*** Records for this exercise

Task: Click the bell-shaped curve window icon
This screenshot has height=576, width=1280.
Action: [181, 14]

******
*** Records for this exercise

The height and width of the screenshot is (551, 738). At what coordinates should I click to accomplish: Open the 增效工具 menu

******
*** Records for this exercise

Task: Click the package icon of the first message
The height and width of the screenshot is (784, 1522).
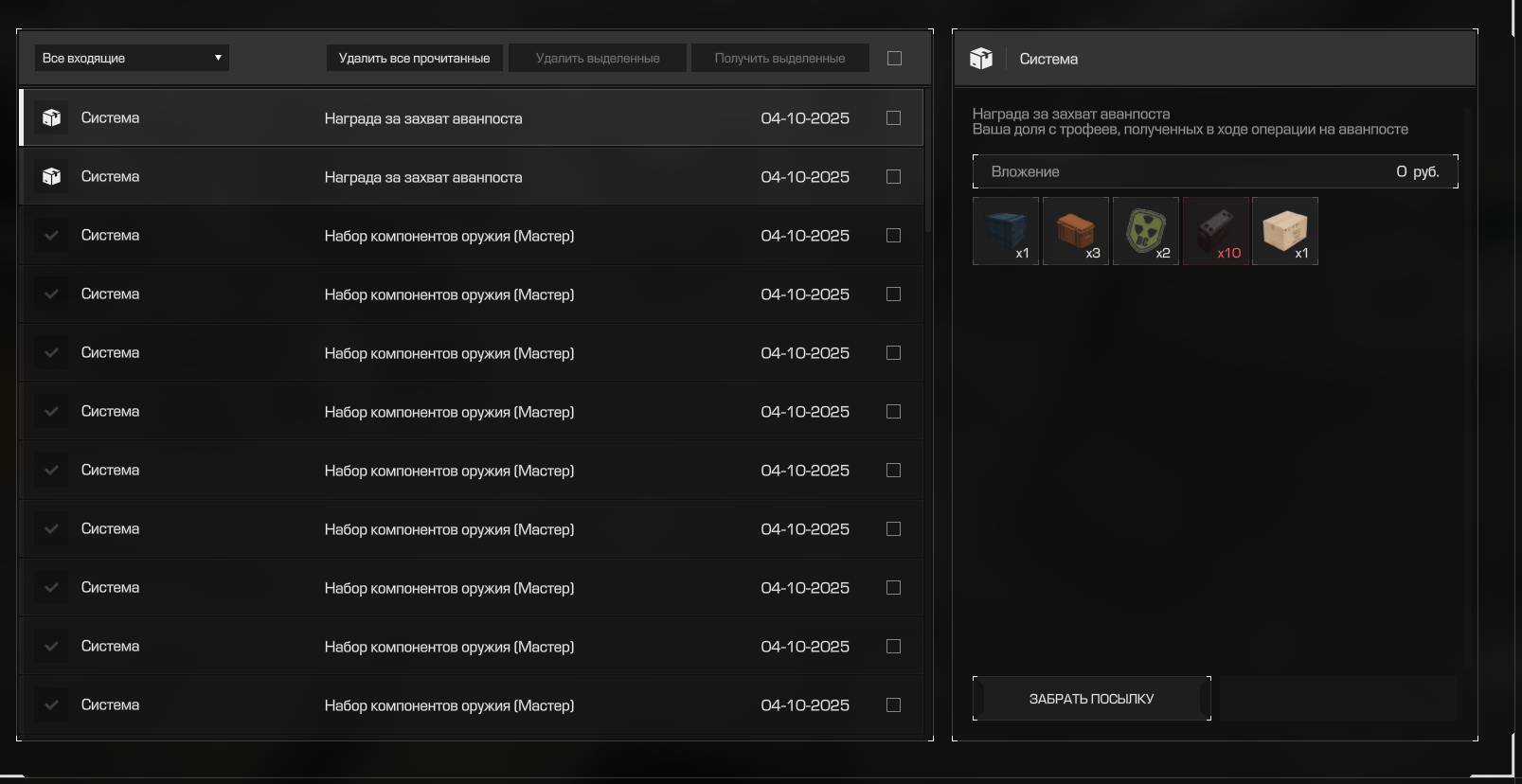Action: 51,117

******

Gather each line from the listing above that holds "icon".

Task: Click the bell-shaped curve window icon
Task: Click the package icon of the first message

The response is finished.